= Problem requirements =
Print, exactly and with no pictures, the line containing "This screenshot has height=486, width=901." and each line after it to the end of the entries below.

[Excerpts from a dataset]
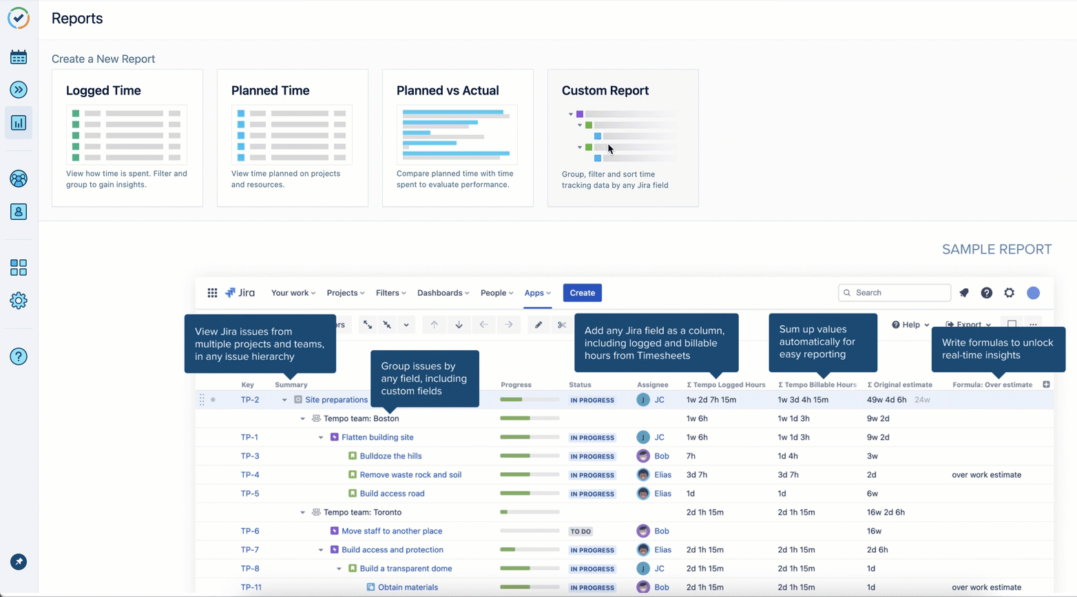Open the calendar icon in the sidebar

[19, 57]
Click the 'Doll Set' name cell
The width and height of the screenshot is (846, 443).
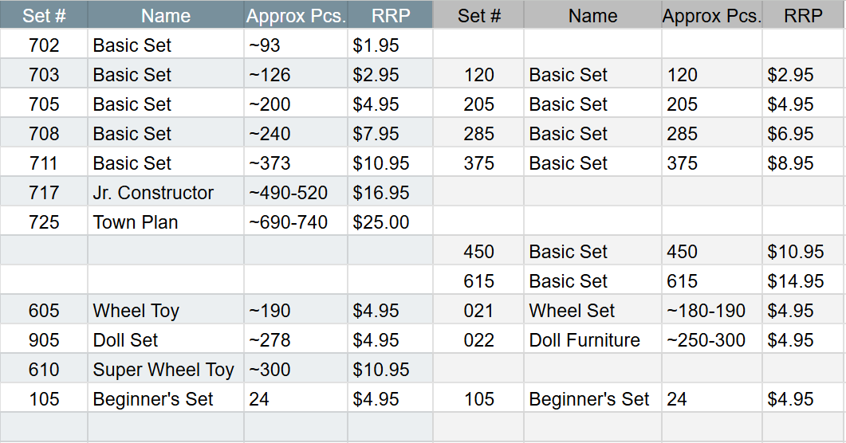coord(166,340)
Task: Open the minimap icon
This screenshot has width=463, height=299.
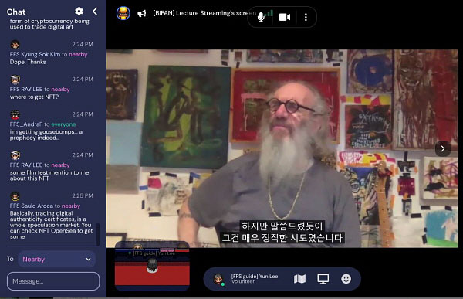Action: tap(299, 279)
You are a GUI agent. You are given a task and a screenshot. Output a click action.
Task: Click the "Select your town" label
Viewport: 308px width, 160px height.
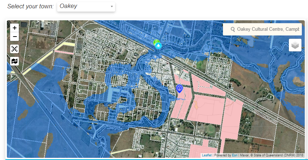[x=30, y=7]
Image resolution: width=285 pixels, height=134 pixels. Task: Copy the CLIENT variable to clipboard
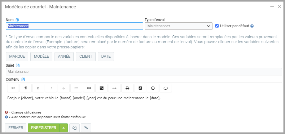point(86,56)
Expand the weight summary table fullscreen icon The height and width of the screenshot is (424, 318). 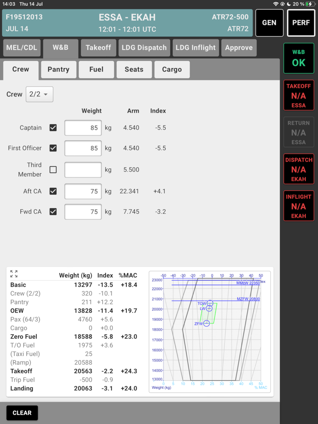(x=14, y=274)
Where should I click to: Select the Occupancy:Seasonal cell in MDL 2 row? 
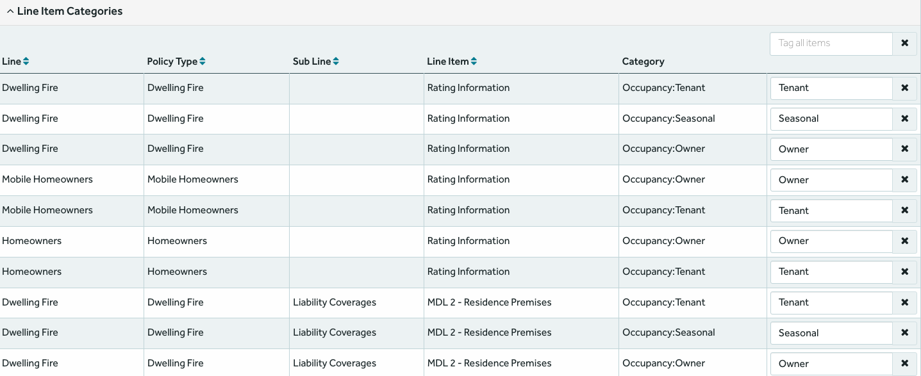(668, 332)
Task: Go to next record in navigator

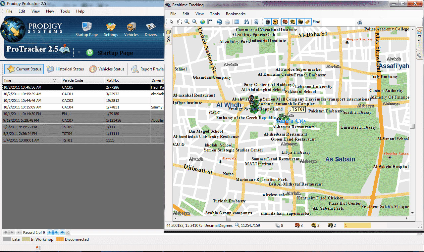Action: point(50,232)
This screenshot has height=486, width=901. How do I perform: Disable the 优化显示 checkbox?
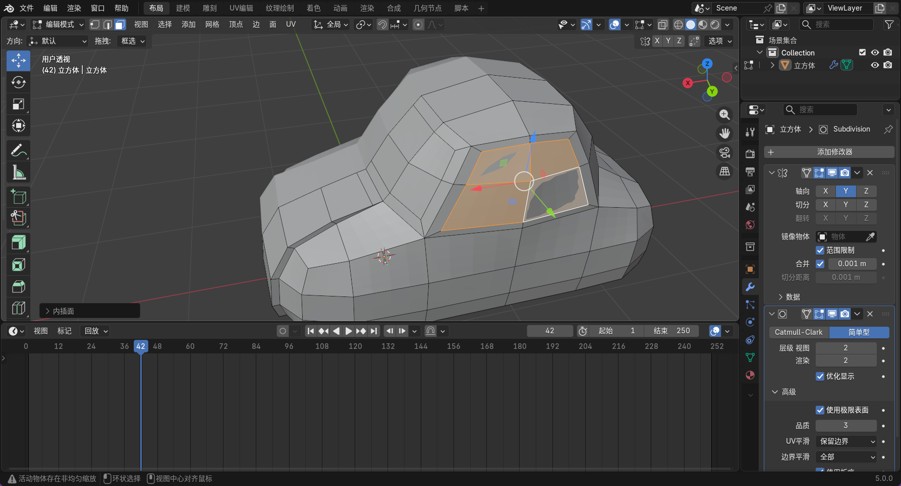[x=820, y=376]
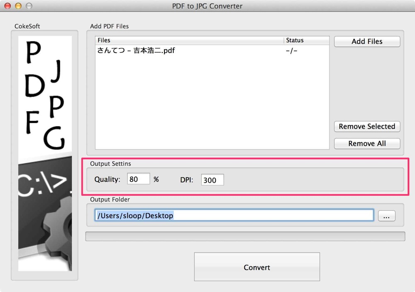Select the さんてつ – 吉本浩二.pdf file row
Image resolution: width=415 pixels, height=292 pixels.
tap(212, 50)
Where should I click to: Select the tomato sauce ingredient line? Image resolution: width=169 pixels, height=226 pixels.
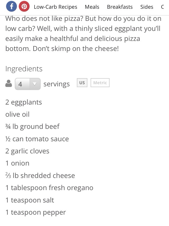pyautogui.click(x=37, y=139)
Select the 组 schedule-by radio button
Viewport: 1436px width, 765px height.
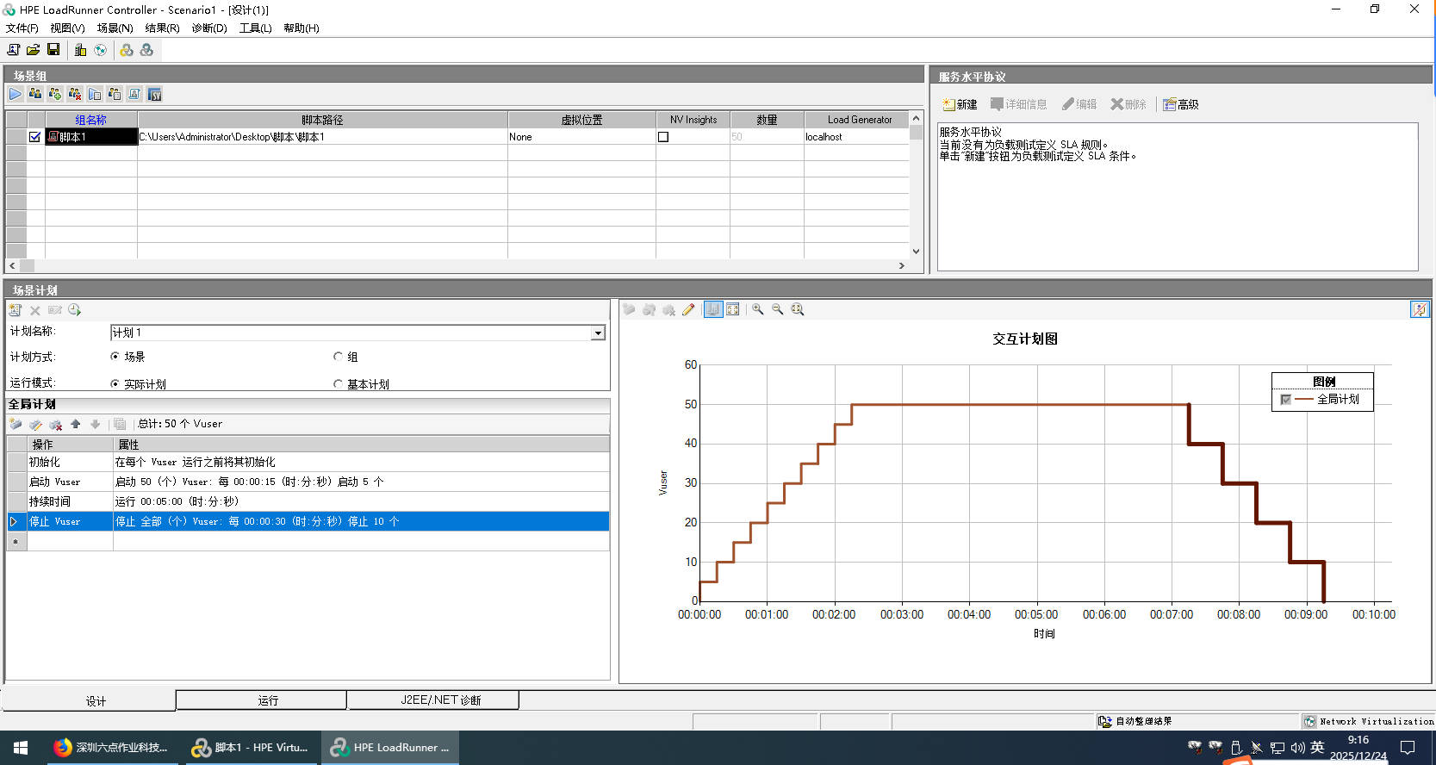pos(339,357)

= Exercise output =
This screenshot has height=486, width=901. How do I perform: Disable the 优化显示 checkbox?
[x=820, y=376]
Select the さんてつ – 吉本浩二.pdf file row
Image resolution: width=415 pixels, height=292 pixels.
tap(212, 50)
Where should I click to: Select the tomato sauce ingredient line? Image resolution: width=169 pixels, height=226 pixels.
pyautogui.click(x=37, y=139)
Select the 组 schedule-by radio button
Viewport: 1436px width, 765px height.
pos(339,357)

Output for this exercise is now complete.